The records are to be repeated in full. Every line must match.
─── Available data ───
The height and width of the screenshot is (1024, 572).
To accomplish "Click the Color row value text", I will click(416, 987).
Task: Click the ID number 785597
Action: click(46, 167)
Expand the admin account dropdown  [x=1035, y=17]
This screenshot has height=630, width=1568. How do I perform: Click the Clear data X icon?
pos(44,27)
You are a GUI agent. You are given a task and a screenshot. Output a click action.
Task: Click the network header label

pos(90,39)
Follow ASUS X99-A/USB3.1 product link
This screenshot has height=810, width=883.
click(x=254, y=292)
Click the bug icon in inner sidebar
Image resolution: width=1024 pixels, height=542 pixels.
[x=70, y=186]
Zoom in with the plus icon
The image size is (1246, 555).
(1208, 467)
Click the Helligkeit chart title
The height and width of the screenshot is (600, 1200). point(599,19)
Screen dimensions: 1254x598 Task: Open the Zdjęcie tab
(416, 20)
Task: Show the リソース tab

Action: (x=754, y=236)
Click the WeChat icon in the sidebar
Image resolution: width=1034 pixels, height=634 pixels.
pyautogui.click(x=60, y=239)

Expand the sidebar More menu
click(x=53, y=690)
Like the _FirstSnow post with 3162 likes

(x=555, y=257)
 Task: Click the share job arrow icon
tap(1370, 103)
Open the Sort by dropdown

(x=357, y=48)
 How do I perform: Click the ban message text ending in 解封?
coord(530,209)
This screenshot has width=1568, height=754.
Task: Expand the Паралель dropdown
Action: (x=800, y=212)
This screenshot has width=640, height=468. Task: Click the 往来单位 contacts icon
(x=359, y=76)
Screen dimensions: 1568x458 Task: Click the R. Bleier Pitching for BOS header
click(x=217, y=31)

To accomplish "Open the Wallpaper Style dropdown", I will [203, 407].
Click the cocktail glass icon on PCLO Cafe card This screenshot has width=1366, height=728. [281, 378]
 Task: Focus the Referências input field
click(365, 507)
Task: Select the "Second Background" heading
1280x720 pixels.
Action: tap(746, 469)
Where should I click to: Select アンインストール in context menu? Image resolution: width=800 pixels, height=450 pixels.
───
● **Solved exercise**:
The height and width of the screenshot is (1024, 572).
To accomplish "Click the Color row value text", I will click(416, 987).
Task: Click the ID number 785597
Action: click(46, 167)
Expand the admin account dropdown  [x=1035, y=17]
This screenshot has height=630, width=1568. How do I perform: Click the Clear data X icon?
pos(44,27)
You are a GUI agent. You are given a task and a screenshot. Output a click action.
Task: Click the network header label

pos(90,39)
Follow ASUS X99-A/USB3.1 product link
This screenshot has height=810, width=883.
click(x=254, y=292)
Click the bug icon in inner sidebar
Image resolution: width=1024 pixels, height=542 pixels.
[x=70, y=186]
Zoom in with the plus icon
The image size is (1246, 555).
(1208, 467)
Click the Helligkeit chart title
The height and width of the screenshot is (600, 1200). point(599,19)
Screen dimensions: 1254x598 Task: Open the Zdjęcie tab
(416, 20)
Task: Show the リソース tab

Action: (x=754, y=236)
Click the WeChat icon in the sidebar
Image resolution: width=1034 pixels, height=634 pixels.
pyautogui.click(x=60, y=239)

Expand the sidebar More menu
click(x=53, y=690)
Like the _FirstSnow post with 3162 likes

(x=555, y=257)
 Task: Click the share job arrow icon
tap(1370, 103)
Open the Sort by dropdown

(x=357, y=48)
 How do I perform: Click the ban message text ending in 解封?
coord(530,209)
This screenshot has width=1568, height=754.
Task: Expand the Паралель dropdown
Action: (x=800, y=212)
This screenshot has width=640, height=468. Task: Click the 往来单位 contacts icon
(x=359, y=76)
Screen dimensions: 1568x458 Task: Click the R. Bleier Pitching for BOS header
click(x=217, y=31)

To accomplish "Open the Wallpaper Style dropdown", I will [203, 407].
Click the cocktail glass icon on PCLO Cafe card This screenshot has width=1366, height=728. [281, 378]
 Task: Focus the Referências input field
click(365, 507)
Task: Select the "Second Background" heading
1280x720 pixels.
Action: tap(746, 469)
Where should I click to: Select アンインストール in context menu? Image resolution: width=800 pixels, height=450 pixels.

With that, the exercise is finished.